◆ **Task prompt**: Please rescale the listing from the line containing "The image size" through the end of the listing. Reproduce every line, including the requests, but multiply each coordinate in the answers by 2.6, rounding to whole numbers with halves going up, and leave the pictures out.

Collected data
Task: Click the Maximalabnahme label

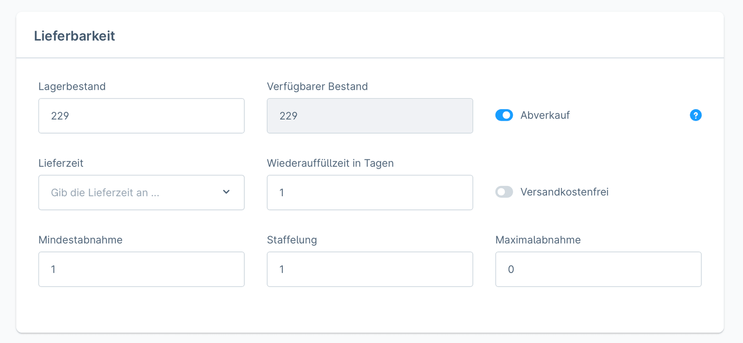Action: click(538, 240)
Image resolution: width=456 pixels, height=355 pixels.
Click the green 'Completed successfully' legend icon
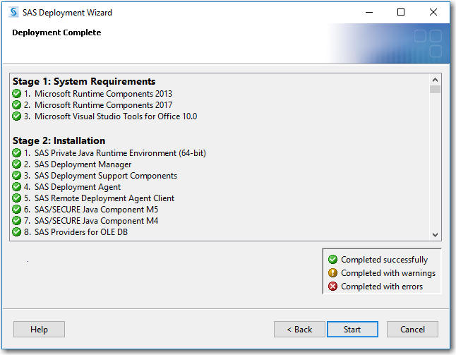click(x=333, y=260)
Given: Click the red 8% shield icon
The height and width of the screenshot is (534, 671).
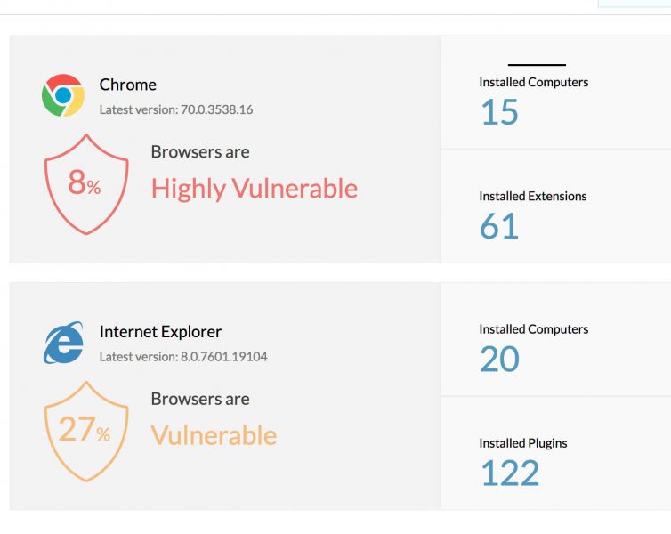Looking at the screenshot, I should pos(86,184).
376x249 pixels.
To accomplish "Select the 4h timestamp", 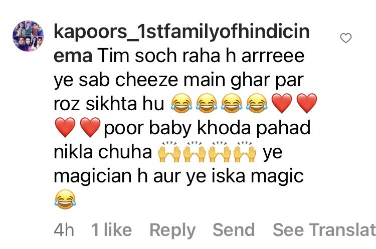I will (x=64, y=229).
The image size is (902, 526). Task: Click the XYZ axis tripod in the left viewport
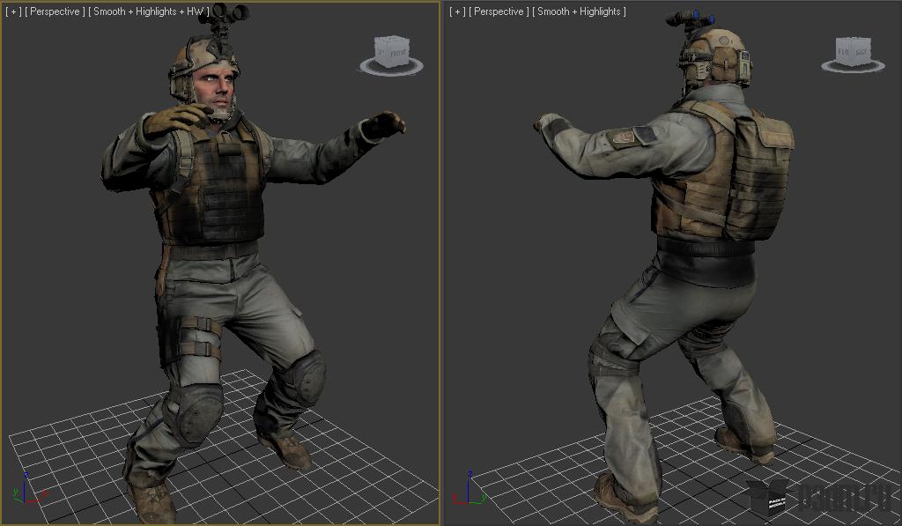tap(27, 489)
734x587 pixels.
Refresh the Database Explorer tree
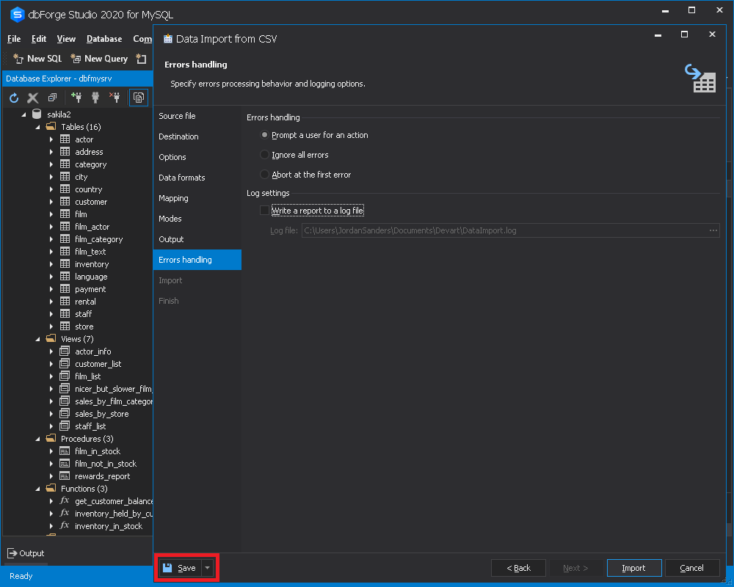point(13,97)
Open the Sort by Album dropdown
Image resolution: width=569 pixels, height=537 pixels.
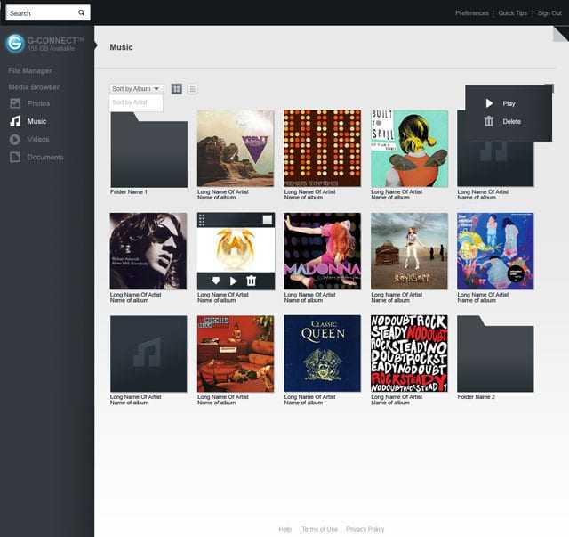pos(136,89)
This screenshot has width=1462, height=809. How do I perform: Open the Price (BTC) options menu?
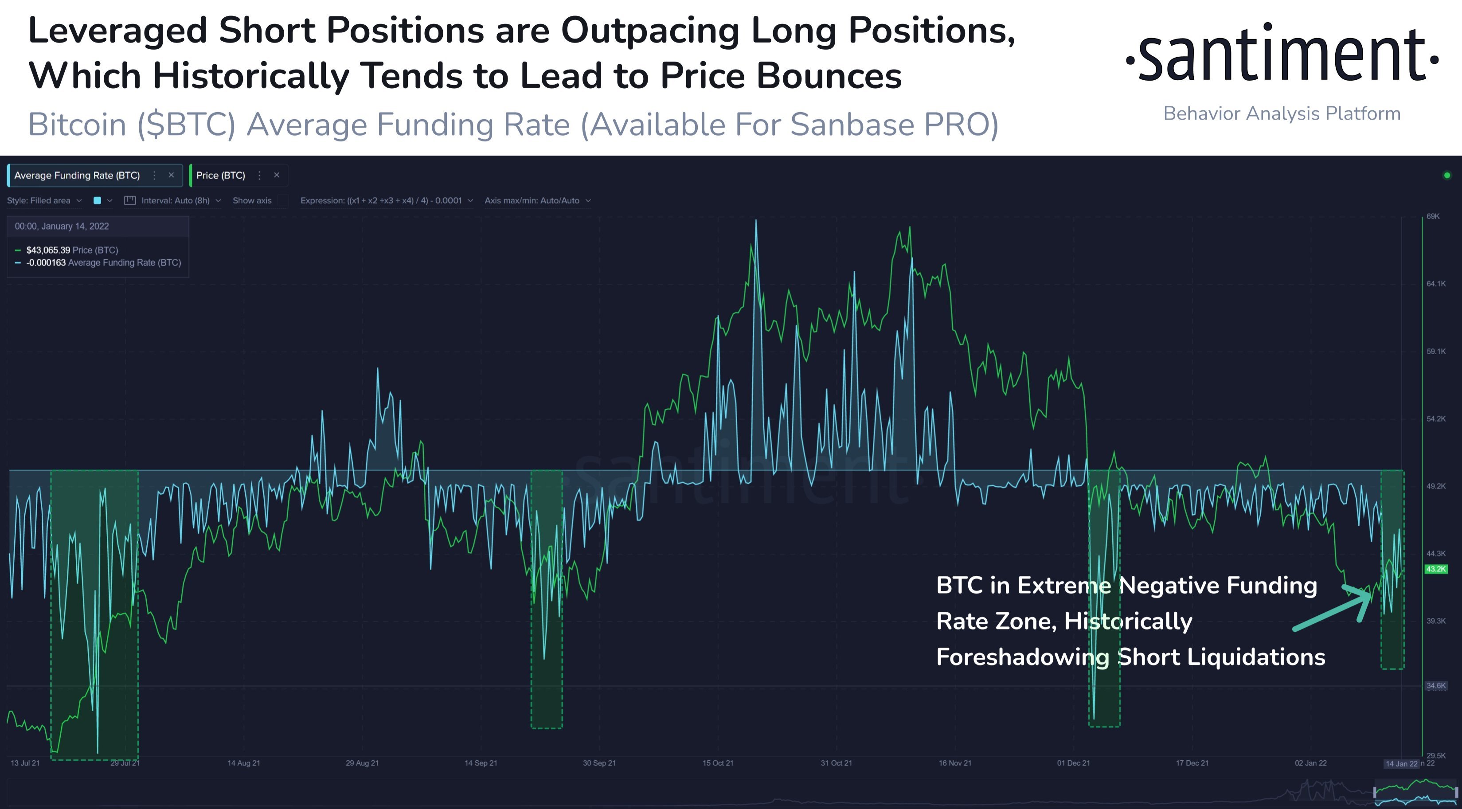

◆ **Worked answer**:
The image size is (902, 526). Task: Click the XYZ axis tripod in the left viewport
tap(70, 1271)
734x587 pixels.
Refresh the Database Explorer tree
point(34,252)
Open the Sort by Album dropdown
Image resolution: width=569 pixels, height=537 pixels.
pos(354,231)
This screenshot has width=1462, height=809. How do I perform: Open the Price (BTC) options menu?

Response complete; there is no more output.